[Item coordinate data]
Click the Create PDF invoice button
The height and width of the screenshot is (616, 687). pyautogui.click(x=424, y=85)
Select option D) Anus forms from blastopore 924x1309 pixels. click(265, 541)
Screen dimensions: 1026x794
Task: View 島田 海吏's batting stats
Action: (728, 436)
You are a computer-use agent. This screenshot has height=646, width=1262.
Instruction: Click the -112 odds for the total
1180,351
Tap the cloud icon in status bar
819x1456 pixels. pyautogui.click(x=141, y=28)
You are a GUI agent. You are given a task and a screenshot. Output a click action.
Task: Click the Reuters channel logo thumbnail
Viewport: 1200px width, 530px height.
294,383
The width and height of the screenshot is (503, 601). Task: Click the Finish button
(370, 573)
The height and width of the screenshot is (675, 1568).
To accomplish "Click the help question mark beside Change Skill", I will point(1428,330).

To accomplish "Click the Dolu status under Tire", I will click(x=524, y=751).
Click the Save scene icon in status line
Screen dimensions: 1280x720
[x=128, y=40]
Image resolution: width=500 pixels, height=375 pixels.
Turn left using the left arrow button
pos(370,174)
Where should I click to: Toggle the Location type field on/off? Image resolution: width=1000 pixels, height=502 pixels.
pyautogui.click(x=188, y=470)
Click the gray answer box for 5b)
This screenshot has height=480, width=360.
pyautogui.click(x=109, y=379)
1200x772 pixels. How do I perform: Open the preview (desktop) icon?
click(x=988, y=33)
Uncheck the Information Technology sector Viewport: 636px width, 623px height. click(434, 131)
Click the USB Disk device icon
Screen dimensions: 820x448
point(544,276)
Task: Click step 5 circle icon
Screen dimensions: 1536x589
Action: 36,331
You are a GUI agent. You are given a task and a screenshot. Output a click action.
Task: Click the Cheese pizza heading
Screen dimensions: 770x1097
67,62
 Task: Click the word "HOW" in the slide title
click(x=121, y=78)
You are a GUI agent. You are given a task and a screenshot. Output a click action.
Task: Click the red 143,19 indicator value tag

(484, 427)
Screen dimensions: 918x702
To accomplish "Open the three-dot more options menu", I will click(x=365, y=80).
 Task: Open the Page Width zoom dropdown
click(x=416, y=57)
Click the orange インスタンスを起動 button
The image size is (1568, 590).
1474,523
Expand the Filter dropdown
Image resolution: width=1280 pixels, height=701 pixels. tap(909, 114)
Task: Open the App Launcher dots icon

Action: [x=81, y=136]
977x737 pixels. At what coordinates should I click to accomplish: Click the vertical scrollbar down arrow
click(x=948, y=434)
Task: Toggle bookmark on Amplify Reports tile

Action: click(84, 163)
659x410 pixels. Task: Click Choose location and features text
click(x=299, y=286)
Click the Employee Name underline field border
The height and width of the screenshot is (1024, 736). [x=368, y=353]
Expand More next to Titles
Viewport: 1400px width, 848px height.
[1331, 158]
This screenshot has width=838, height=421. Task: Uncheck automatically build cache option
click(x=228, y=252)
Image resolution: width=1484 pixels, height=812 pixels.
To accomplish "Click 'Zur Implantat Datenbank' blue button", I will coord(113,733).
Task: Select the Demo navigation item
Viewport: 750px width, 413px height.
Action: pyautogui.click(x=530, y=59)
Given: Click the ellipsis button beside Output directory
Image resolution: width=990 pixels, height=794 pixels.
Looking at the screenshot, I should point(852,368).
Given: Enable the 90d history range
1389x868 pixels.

▶ [Task objective]: Please rewrite the lines above, putting "screen assistant" wherever "GUI agent" appears and leaving everything else as it is.

▶ [Written answer]:
Click the Create PDF invoice button
The height and width of the screenshot is (616, 687). pyautogui.click(x=424, y=85)
Select option D) Anus forms from blastopore 924x1309 pixels. click(265, 541)
Screen dimensions: 1026x794
Task: View 島田 海吏's batting stats
Action: (728, 436)
You are a computer-use agent. This screenshot has height=646, width=1262.
Instruction: Click the -112 odds for the total
1180,351
Tap the cloud icon in status bar
819x1456 pixels. pyautogui.click(x=141, y=28)
You are a screen assistant. You are given a task and a screenshot. Output a click action.
Task: Click the Reuters channel logo thumbnail
Viewport: 1200px width, 530px height.
294,383
The width and height of the screenshot is (503, 601). Task: Click the Finish button
(370, 573)
The height and width of the screenshot is (675, 1568).
To accomplish "Click the help question mark beside Change Skill", I will point(1428,330).

To accomplish "Click the Dolu status under Tire", I will click(x=524, y=751).
Click the Save scene icon in status line
Screen dimensions: 1280x720
[x=128, y=40]
Image resolution: width=500 pixels, height=375 pixels.
Turn left using the left arrow button
pos(370,174)
Where should I click to: Toggle the Location type field on/off? Image resolution: width=1000 pixels, height=502 pixels.
pyautogui.click(x=188, y=470)
Click the gray answer box for 5b)
This screenshot has height=480, width=360.
pyautogui.click(x=109, y=379)
1200x772 pixels. How do I perform: Open the preview (desktop) icon?
click(x=988, y=33)
Uncheck the Information Technology sector Viewport: 636px width, 623px height. click(434, 131)
Click the USB Disk device icon
Screen dimensions: 820x448
point(544,276)
Task: Click step 5 circle icon
Screen dimensions: 1536x589
Action: 36,331
You are a screen assistant. You are given a task and a screenshot. Output a click action.
Task: Click the Cheese pizza heading
Screen dimensions: 770x1097
67,62
 Task: Click the word "HOW" in the slide title
click(x=121, y=78)
You are a screen assistant. You are given a task and a screenshot. Output a click action.
Task: Click the red 143,19 indicator value tag

(484, 427)
Screen dimensions: 918x702
To accomplish "Open the three-dot more options menu", I will click(x=365, y=80).
 Task: Open the Page Width zoom dropdown
click(x=416, y=57)
Click the orange インスタンスを起動 button
The image size is (1568, 590).
1474,523
Expand the Filter dropdown
Image resolution: width=1280 pixels, height=701 pixels. tap(909, 114)
Task: Open the App Launcher dots icon

Action: [x=81, y=136]
977x737 pixels. At what coordinates should I click to accomplish: Click the vertical scrollbar down arrow
click(x=948, y=434)
Task: Toggle bookmark on Amplify Reports tile

Action: click(84, 163)
659x410 pixels. Task: Click Choose location and features text
click(x=299, y=286)
Click the Employee Name underline field border
The height and width of the screenshot is (1024, 736). [x=368, y=353]
Expand More next to Titles
Viewport: 1400px width, 848px height.
[1331, 158]
This screenshot has width=838, height=421. Task: Uncheck automatically build cache option
click(x=228, y=252)
Image resolution: width=1484 pixels, height=812 pixels.
To accomplish "Click 'Zur Implantat Datenbank' blue button", I will coord(113,733).
Task: Select the Demo navigation item
Viewport: 750px width, 413px height.
Action: pyautogui.click(x=530, y=59)
Given: Click the ellipsis button beside Output directory
Image resolution: width=990 pixels, height=794 pixels.
Looking at the screenshot, I should point(852,368).
Given: Enable the 90d history range
1389x868 pixels.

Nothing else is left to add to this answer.